A baby born with an abdominal wall defect presents a management challenge to the pediatric surgeon
and NICU team. The outlook for such patients was poor prior to 1960 due to the lack of mechanical
ventilators for infants and the inability to maintain adequate nutrition during the prolonged
postoperative adynamic ileus. The 1960s brought several signal developments, including the "silo"
method of abdominal wall closure, infant ventilators, and total parenteral nutrition (TPN). Further
recent advancements include the ability to make an antenatal diagnosis by ultrasonography and
improvements in OR and NICU monitoring and care. The prognosis for the majority of neonates with
abdominal wall defects now, barring other life-threatening congenital anomalies, is quite good.
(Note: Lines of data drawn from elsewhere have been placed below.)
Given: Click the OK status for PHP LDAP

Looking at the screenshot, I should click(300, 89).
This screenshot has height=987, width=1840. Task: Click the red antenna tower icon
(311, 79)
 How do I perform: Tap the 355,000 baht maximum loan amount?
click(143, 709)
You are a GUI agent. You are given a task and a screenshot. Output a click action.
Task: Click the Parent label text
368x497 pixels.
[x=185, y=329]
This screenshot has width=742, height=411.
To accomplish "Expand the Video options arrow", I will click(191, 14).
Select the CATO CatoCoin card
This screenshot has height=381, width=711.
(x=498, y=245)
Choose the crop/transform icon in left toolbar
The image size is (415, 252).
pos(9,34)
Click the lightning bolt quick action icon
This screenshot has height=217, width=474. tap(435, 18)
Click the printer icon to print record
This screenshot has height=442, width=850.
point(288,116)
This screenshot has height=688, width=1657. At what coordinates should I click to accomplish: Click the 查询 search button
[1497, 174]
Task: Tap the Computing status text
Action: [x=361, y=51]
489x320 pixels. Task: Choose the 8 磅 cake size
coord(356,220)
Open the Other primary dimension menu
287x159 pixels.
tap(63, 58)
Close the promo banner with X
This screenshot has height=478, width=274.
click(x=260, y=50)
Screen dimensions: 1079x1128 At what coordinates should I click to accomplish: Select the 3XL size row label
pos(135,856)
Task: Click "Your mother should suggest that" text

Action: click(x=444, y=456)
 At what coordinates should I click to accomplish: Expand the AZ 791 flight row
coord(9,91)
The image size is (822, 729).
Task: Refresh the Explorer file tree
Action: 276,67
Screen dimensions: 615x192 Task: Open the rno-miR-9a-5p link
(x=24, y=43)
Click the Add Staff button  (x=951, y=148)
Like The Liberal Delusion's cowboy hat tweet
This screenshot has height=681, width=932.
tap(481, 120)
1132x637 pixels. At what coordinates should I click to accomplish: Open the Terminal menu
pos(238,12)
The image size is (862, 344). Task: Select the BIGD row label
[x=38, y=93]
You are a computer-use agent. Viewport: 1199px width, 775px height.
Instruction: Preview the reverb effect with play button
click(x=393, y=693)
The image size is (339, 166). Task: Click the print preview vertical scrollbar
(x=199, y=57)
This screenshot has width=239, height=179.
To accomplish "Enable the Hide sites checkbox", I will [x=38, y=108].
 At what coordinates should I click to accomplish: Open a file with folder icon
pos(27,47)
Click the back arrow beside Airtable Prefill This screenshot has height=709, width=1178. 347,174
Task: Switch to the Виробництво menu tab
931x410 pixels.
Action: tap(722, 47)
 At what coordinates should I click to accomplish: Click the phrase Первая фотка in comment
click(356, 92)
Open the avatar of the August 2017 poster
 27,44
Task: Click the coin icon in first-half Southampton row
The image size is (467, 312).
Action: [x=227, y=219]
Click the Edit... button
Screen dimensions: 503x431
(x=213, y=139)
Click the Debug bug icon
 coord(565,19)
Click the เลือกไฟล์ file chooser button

An omphalocele is a central sac-covered defect related to the umbilical ring and abnormalities of the
embryonic abdominal wall folds. Incomplete lateral wall infolding produces a central omphalocele while
problems with the cephalic and caudal folds produce epigastric or hypogastric omphaloceles,
respectively. The sac is composed of an inner layer of peritoneum and an outer layer of amnion with
Wharton's jelly in between. The umbilical cord inserts onto the sac, and the umbilical vessels are splayed
out across it. Rupture of the sac may occur in 10% to 18% of cases antenatally and in 4% at the time of
delivery. The abdominal wall defect measures 4 cm or more in diameter, and the herniated viscera
include multiple loops of bowel, part of the stomach, and often a portion of the liver (a defect
measuring less than 4 cm in diameter is defined as a congenital hernia of the umbilical cord, usually
contains only a few loops of intestine, and is easily dealt with). Boys are more commonly affected than
girls, and many patients are born prematurely. More than half of omphalocele patients have other
congenital anomalies. Associated syndromes include upper midline fusion (Cantrell's pentalogy), lower
midline fusion (cloacal exstrophy), Beckwith-Wiedemann, Reiger's, prune-belly, and trisomies 13, 14, 15,
18, and 21. Congenital heart disease occurs in 15% of patients, but only 1% have GI tract anomalies.
A gastroschisis is an open (ie, no sac) defect usually situated to the right side of a normally inserting
umbilical cord. The embryogenesis of this defect is really unproven. The hole in the abdominal wall is
usually fairly small, but most of the small and large intestine is eviscerated through it; stomach and
ovaries and tubes or undescended testes are also sometimes found. The exposed bowel is thickened,
matted together, and foreshortened due to chemical peritonitis form exposure to amniotic fluid and/or
venous congestion from constriction of a tight defect about the bowel mesentery. Gastroschisis occurs 2
to 3 times more commonly than omphalocele. The sexes are equally affected, and 40% of cases are born
prematurely or SGA. As opposed to omphalocele cases, GI tract anomalies, especially intestinal atresias,
occur more frequently in gastroschisis patients (15%), but other congenital anomalies are rare.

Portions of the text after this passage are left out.